Tentaremos responder a essas indagações alusivas ao cenário por nós fantasiado como suporte a alguns comentários acerca da gorjeta como elemento integrante que é da remuneração.
A literatura trabalhista faz constantes menções da gorjeta ora como forma de remuneração, ora como elemento integrante da remuneração, ora como tipo especial de remuneração.
Quanto à definição de remuneração, uníssonas não são as opiniões doutrinárias, não sendo pertinente, neste meteórico espaço de considerações, o detalhamento de cada um desses juízos. Porém, primeiramente, convém definirmos, acompanhando a doutrina majoritária, o que vem a ser esse instituto, para, a posteriori, discorrermos sobre a gorjeta, foco de nosso relato, já que esta sem aquele é despida de efeitos no ordenamento jurídico. Para Mauricio Godinho, a vertente interpretativa do modelo criado pelos arts. 76 e 457, caput, da CLT é “a que melhor atinge aos objetivos e à própria função do Direito do Trabalho”. Essa linha de interpretação, trazendo à colação as palavras do excelso trabalhista, “preserva a regra geral de que somente terá natureza salarial/remuneratória, no Direito Brasileiro, parcelas retributivas habituais devidas e pagas diretamente pelo empregador ao empregado; admite, contudo, por exceção que a média das gorjetas habitualmente recebidas integre-se ao salário contratual obreiro para todos os fins (exceto salário mínimo)”. [1]

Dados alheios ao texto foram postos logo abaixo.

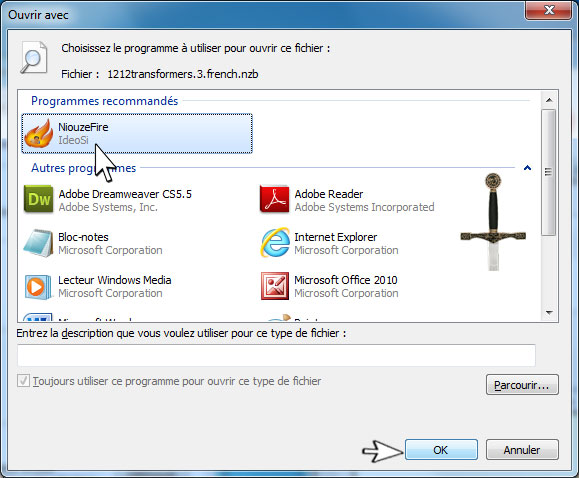Select the Bloc-notes notepad icon
Screen dimensions: 579x478
tap(38, 243)
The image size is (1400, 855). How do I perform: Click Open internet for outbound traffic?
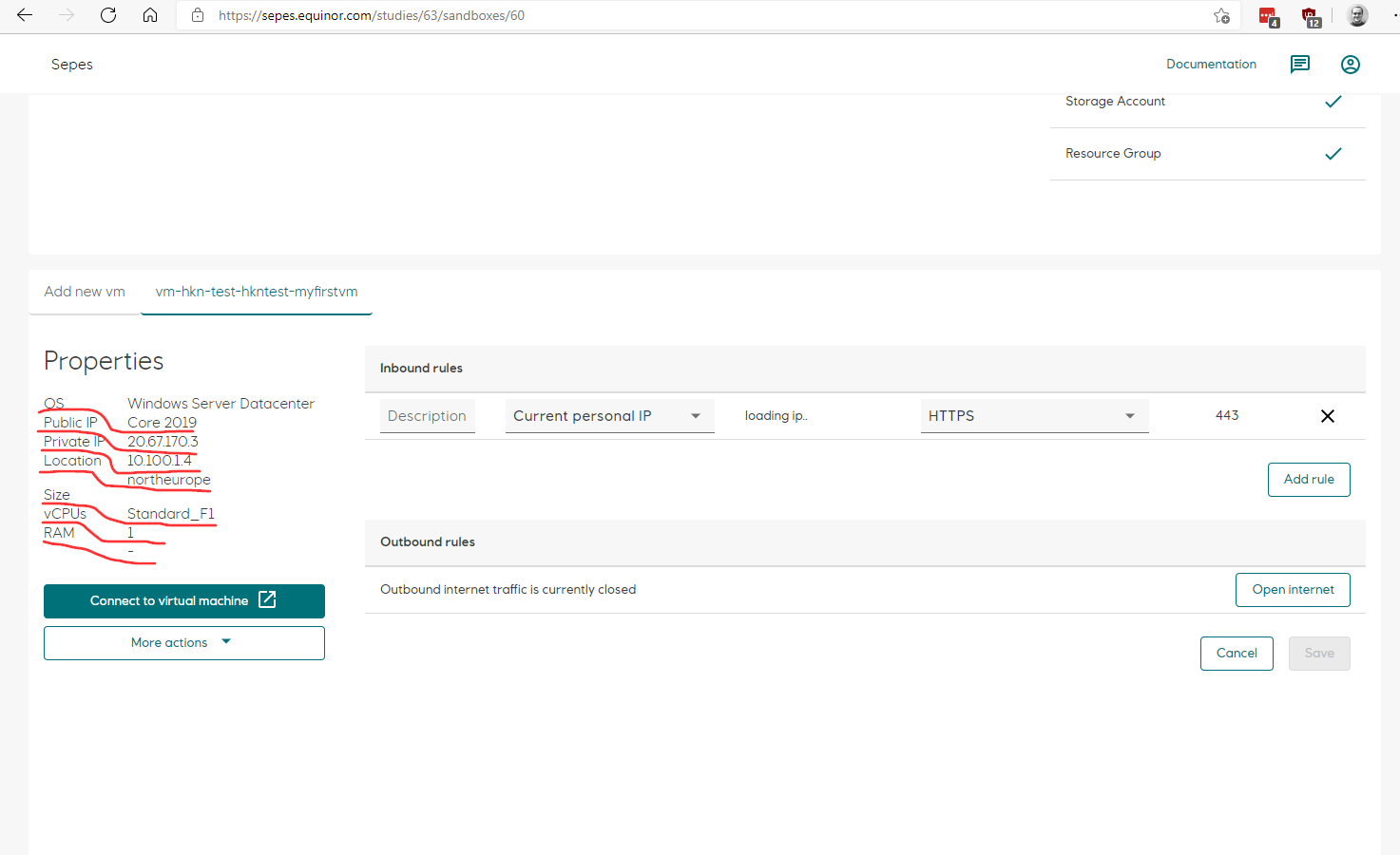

Amauri Mascaro Nascimento, à luz do art. 457 da CLT, afirmava que “o legislador quis que as gorjetas compusessem o âmbito salarial. Como as gorjetas não são pagamento direto efetuado pelo empregador ao empregado, a solução encontrada foi introduzir na lei a palavra remuneração”. [2]
Assim, essa vertente sustenta que as gorjetas habitualmente recebidas pelo obreiro integram efetivamente a remuneração, passando a compor seu salário contratual, repercutindo nas demais parcelas pertinentes à relação de emprego, como efeito-cascata (décimo terceiro salário, férias com um terço, horas extras etc).
Logo, a remuneração é o conjunto contraprestativo pago pelo empregador ao empregado pela prática de seu serviço ou pelos momentos de disponibilidade concedidos em prol do tomador, devendo contribuições de terceiros (gorjetas), caso haja, integrar esse valor remuneratório. A relação entre remuneração e gorjeta é de continente-conteúdo. A segunda integra a primeira, pertencendo-lhe por injunção legal.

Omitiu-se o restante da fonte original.